2017 Swedish Men's Handball Championship final
- Event: 2016–17 Handbollsligan
| IFK Kristianstad | Alingsås HK |
| 31 | 25 |
- Date: 27 May 2017
- Venue: Malmö Arena, Malmö
- Attendance: 9,876

= 2017 Swedish Men's Handball Championship final =

The 2017 Swedish Men's Handball Championship final (SM-finalen i handboll för herrar 2017) was a handball match that took place at Malmö Arena in Malmö on 27 May 2017 to decide the winner of the 2016–17 Handbollsligan. The match was contested by IFK Kristianstad and Alingsås HK. Kristianstad won the match by 31–25 to win their third consecutive Swedish title.

==Background==
Kristianstad entered the match as two-time defending champions, having won the titles in 2015 and 2016. Kristianstad had won the regular season, whereas Alingsås had finished fifth. Both regular season matches between the teams had finished with home wins, with Alingsås winning by 30–24 and Kristianstad by 25–16. The teams had previously faced each other in the quarter-finals in 2012 and 2013 and in the final in 2015 and 2016, with Kristianstad winning each time. It was the fifth time that Malmö Arena hosted the final, following 2010, 2012, 2014 and 2016.

==Road to the final==
Kristianstad defeated Eskilstuna Guif by 3–0 in the quarter-final series and Ystads IF by 3–1 in the semi-finals.

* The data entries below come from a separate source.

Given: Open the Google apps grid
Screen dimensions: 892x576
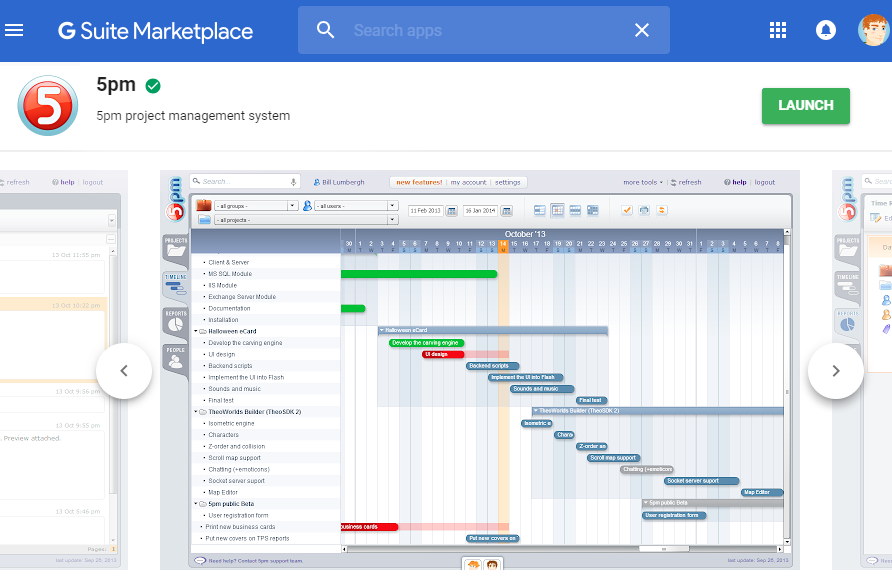Looking at the screenshot, I should click(x=778, y=30).
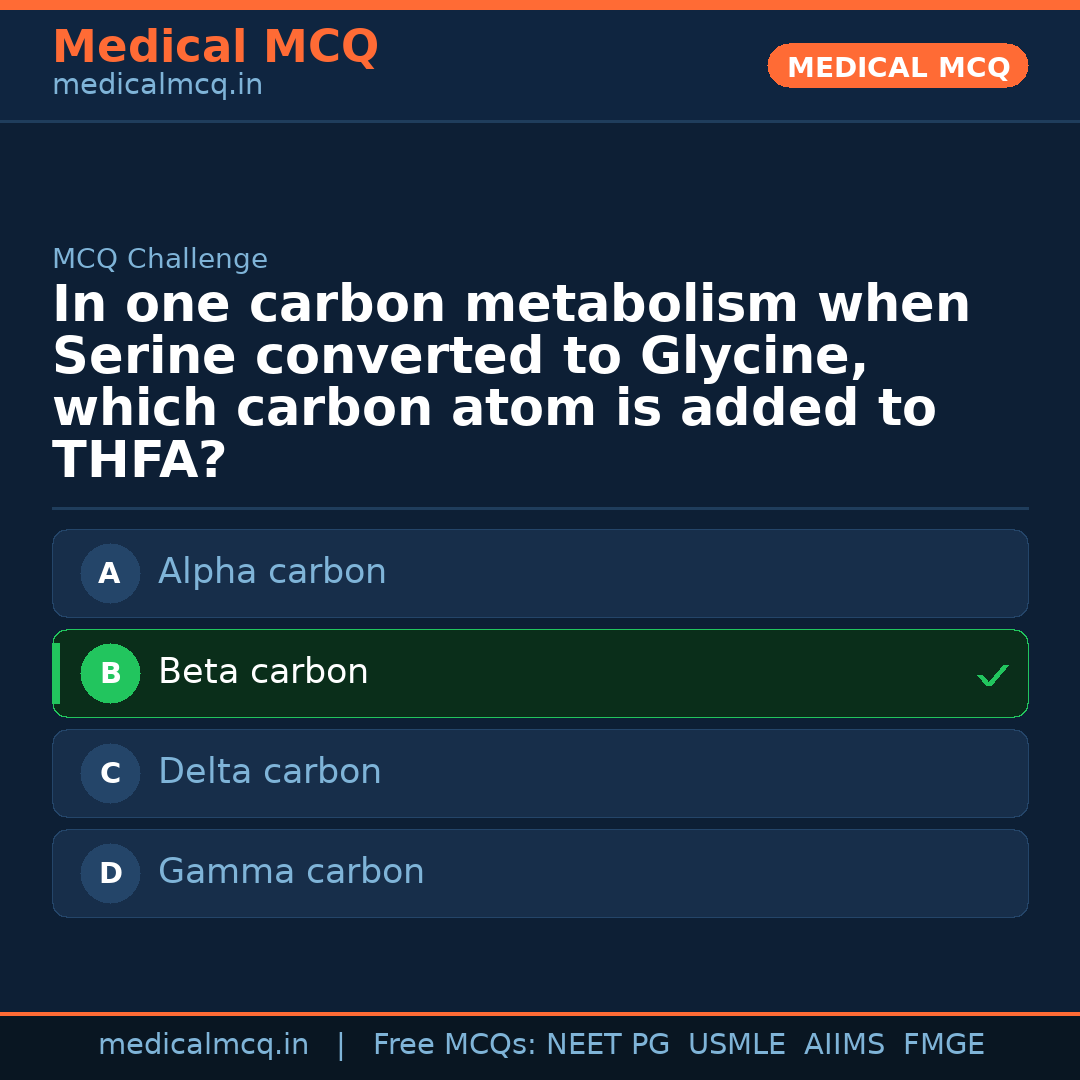Click the orange Medical MCQ header title

click(x=215, y=47)
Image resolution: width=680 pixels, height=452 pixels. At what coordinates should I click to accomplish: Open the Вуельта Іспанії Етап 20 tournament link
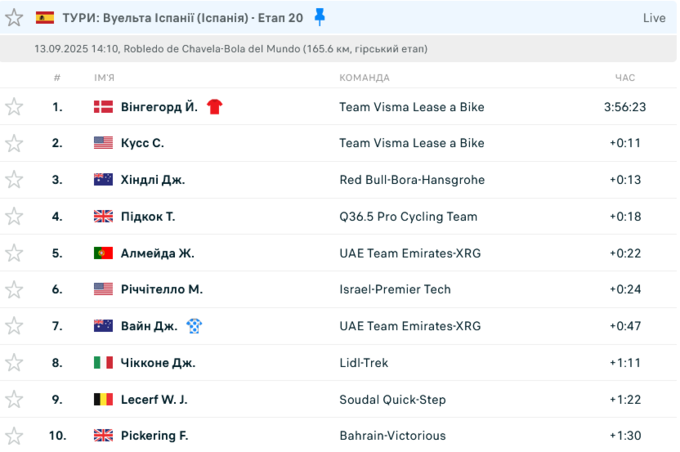point(183,18)
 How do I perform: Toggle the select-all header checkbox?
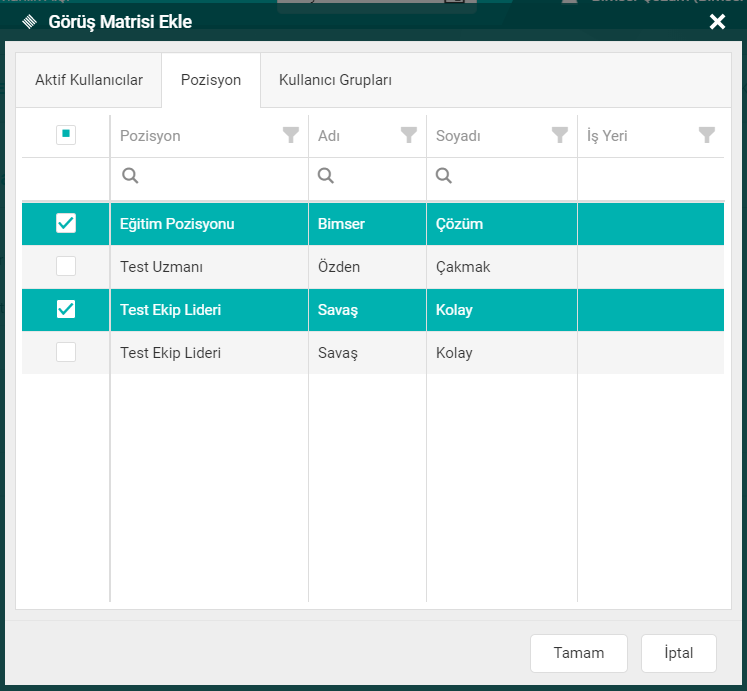(66, 135)
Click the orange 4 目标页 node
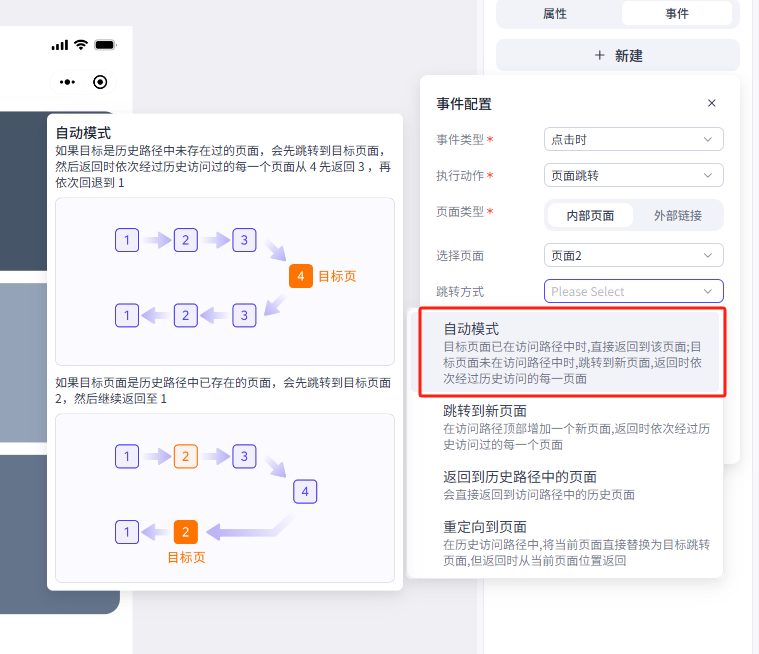Image resolution: width=759 pixels, height=654 pixels. tap(301, 276)
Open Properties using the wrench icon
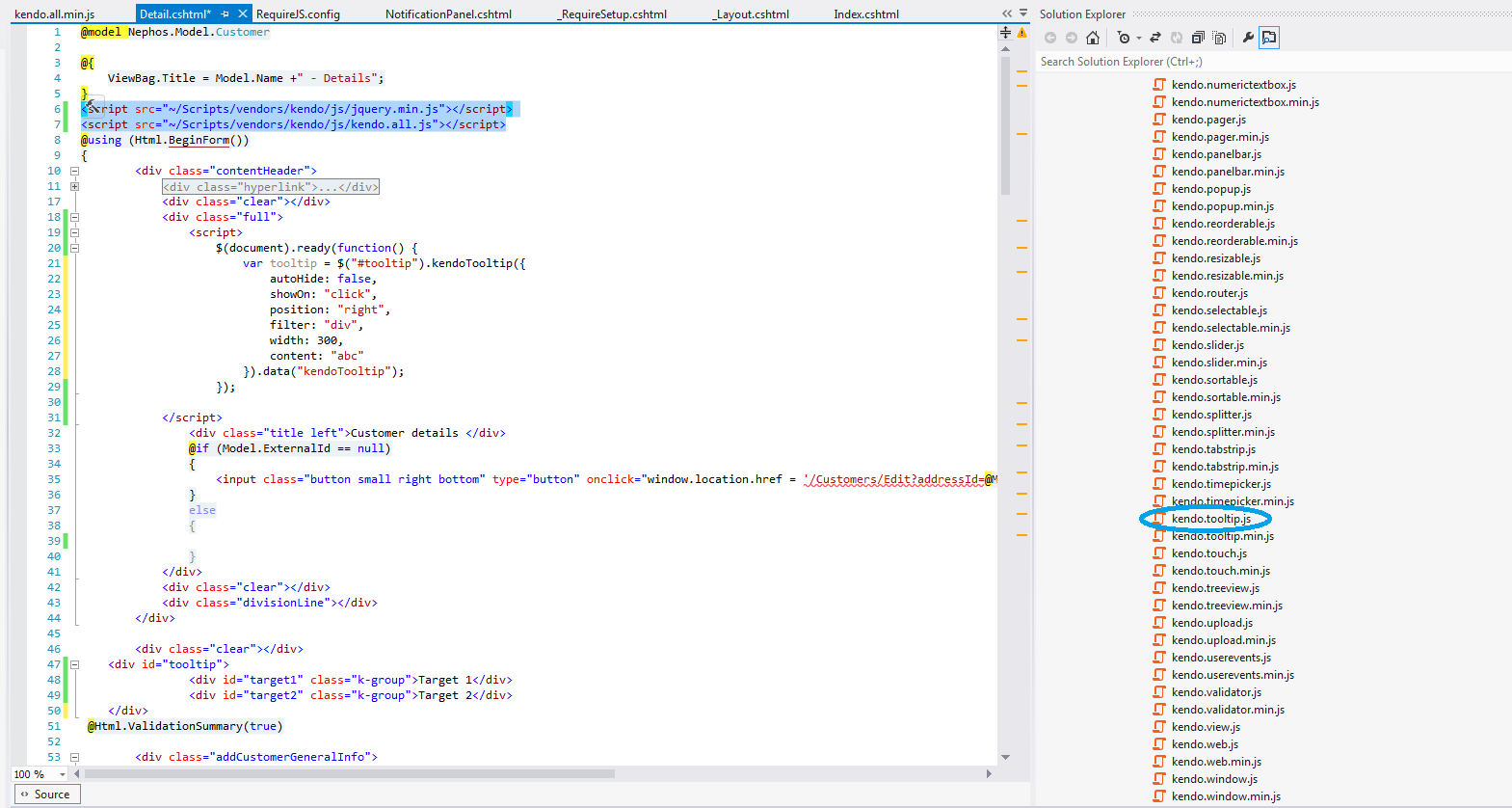Viewport: 1512px width, 808px height. pyautogui.click(x=1248, y=38)
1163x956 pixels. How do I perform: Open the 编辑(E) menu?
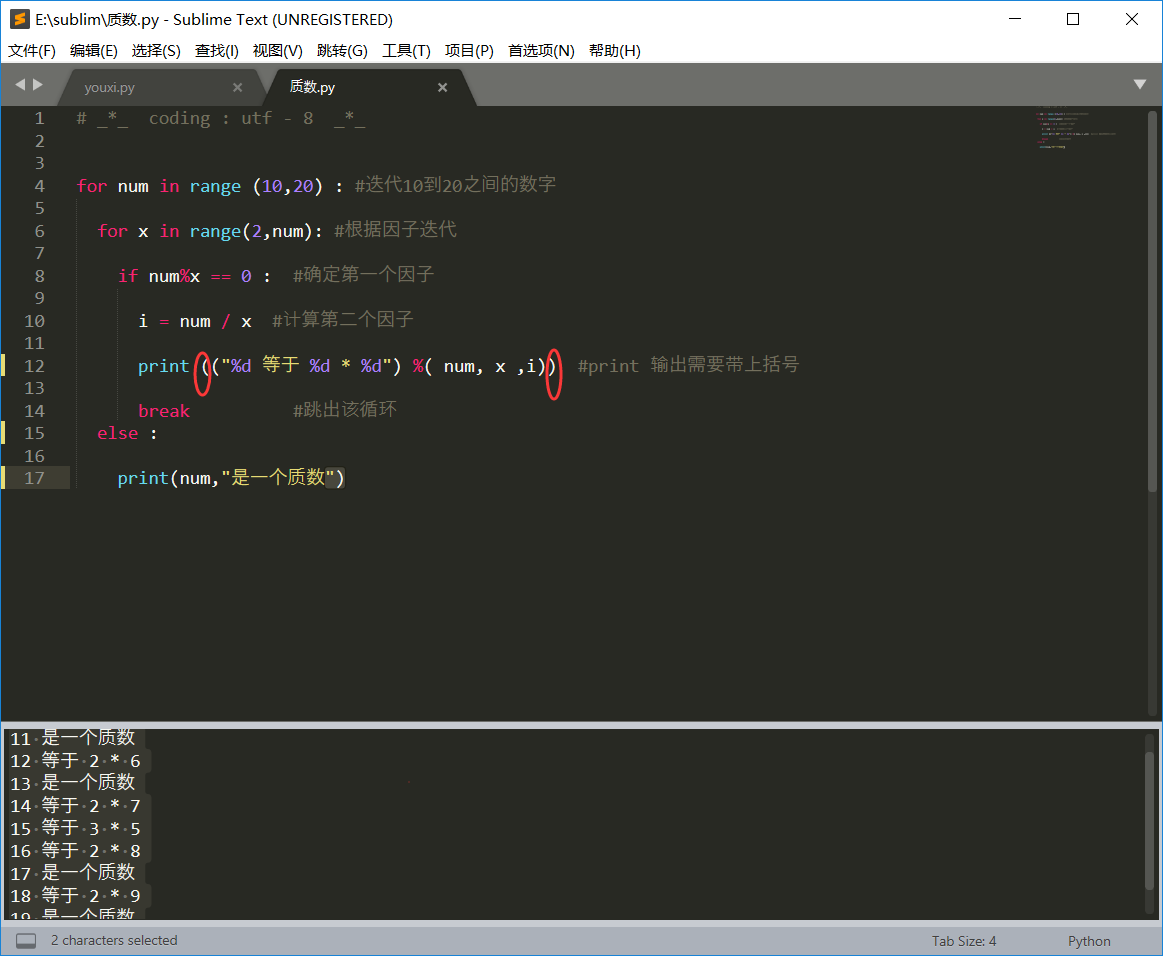click(93, 50)
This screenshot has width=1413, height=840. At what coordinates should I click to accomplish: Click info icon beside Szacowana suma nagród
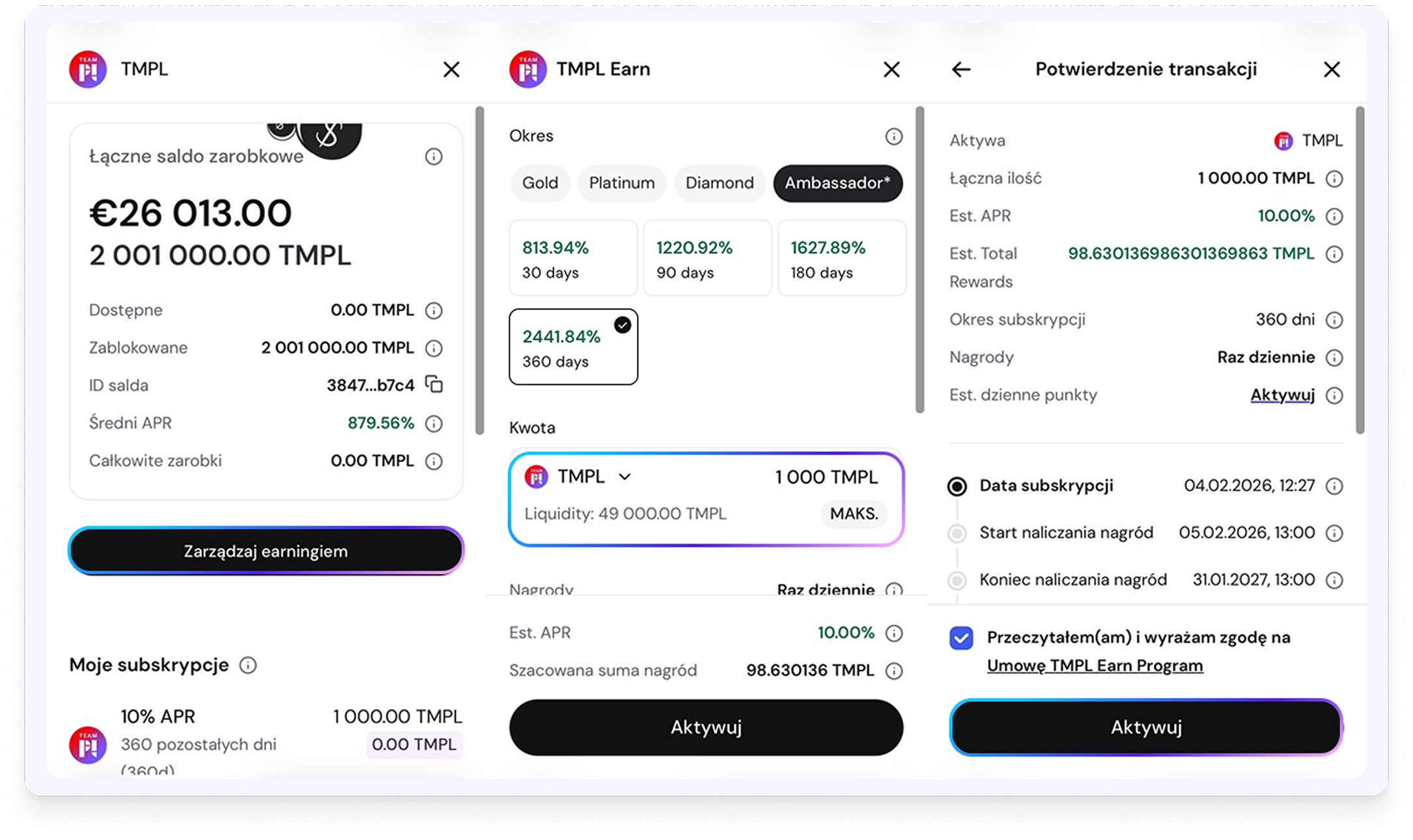click(x=894, y=671)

Alingsås won both the quarter-finals against HK Malmö and the semi-finals against IK Sävehof by 3–1.

==Match==
===Summary===
Kristianstad started the match strongly and led by 4–0 after nine minutes. The teams followed each other to 8–4, but Kristianstad extended the lead to 16–7 and led by 18–11 at half-time. Alingsås played better at the start of the second half and reduced the deficit to 22–19. However, after that they went eight minutes without a goal and Kristianstad extended the lead to 26-20. Kristianstad held on to the lead and won by 31–25. Kristianstad's Jerry Tollbring was the top scorer of the match at 10 goals. Andreas Flodman scored the most goals for Alingsås, 9.

==Reactions==
Kristianstad player Albin Lagergren praised teammate Jerry Tollbring, saying that "we just had to give the ball to Jerry and it was a goal, he did whatever he wanted to." According to Kristianstad captain Ólafur Guðmundsson his team's strong start to the match was decisive. Kristianstad goalkeeper Nebojša Simić praised his team's fans after the match saying that "they are like wings on your back". Alingsås coach Mikael Franzén said after the match: "the uphill slope is too steep from the start against such a good team as Kristianstad. I can't say anymore than that it is fair, they push us down and don't give us the chance." He highlighted his team's inability to best Simić as a reason for the loss, saying "[Simić] is good today, but not impossible. He makes some saves that are important, but naturally if we had got the better of him earlier you never know." Alingsås player Max Darj said "we did a lot of things that we certainly shouldn't do. (...) We have been here before, we should have learned our lesson".